We are witnessing dramatic outcomes in our relationship to the environment. While the loss of resources is well documented, why do we ignore information available on irreparable damage? How can we live with the knowledge of environmental damage and let it continue?
The answer lies in our attitudes to the natural world. Our values conflict with our reasoning. That is why our values and cultural ideas need re-examination to face the specific threats of environmental degradation that leads to environmental collapse.
Until recently, cultures around the globe viewed the natural world as sacred in the sense that it was entitled to reverence. It was the source of life-giving resources, human heritage, culture, and identity. It not only lends meaning to our lives, but the means to sustain it. Western culture has diminished this relationship of balance. Carl Jung, the great psychologist observed: “Man feels isolated in the cosmos. He is no longer involved in nature and has lost his emotional participation in natural events, which hitherto had symbolic meaning to him.”
Our disconnection to the natural world is leading to a sense of urgency. In 2005, the United Nations released the Millennium Ecosystem Assessment. Conclusions of 1,360 scientists were: “…Nearly two thirds of the services provided by nature to humankind are found to be in decline worldwide.” Rapid temperature rises are threatening the entire animal kingdom.
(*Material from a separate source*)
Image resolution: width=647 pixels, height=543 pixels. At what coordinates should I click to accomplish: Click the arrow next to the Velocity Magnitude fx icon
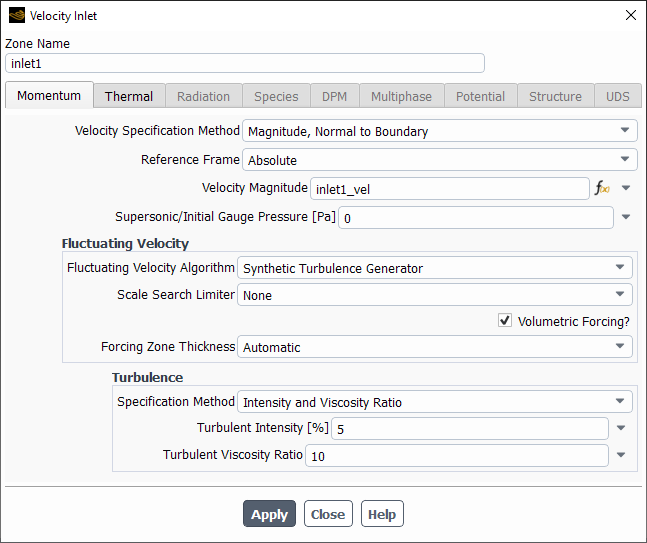626,188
The large predator fish populations in the sea have been reduced by 90 percent since the onset of industrialized fishing. Coral reefs are in trouble everywhere with 30 percent already dead and another 20 percent degraded from warming waters.
We are witnessing accelerating rates of extinction, including drowning polar bears due to melting sea ice and vanishing salmon populations because of dams on spawning streams. Habitat loss to bird and butterfly populations and tropical rainforests is due to unsustainable logging and agriculture practices each year. A long list of environmental harms continues from over-harvesting and inefficiency as waste dominates over sustainable uses.
Our values reveal consumption reigns over restraint. Aldo Leopold, one of the founders of the modern ecology movement, described the problem this way. Where wolves were killed from over-hunting, deer populations soared. The deer then denuded the landscape through over-grazing. Without the wolves to trim the herd, vegetation disappeared. With scare vegetation to feed the growing herds and the deer died of starvation, leaving washed out soils and dust storms. This example signals how earth's natural services, its “natural capital” is imperiled.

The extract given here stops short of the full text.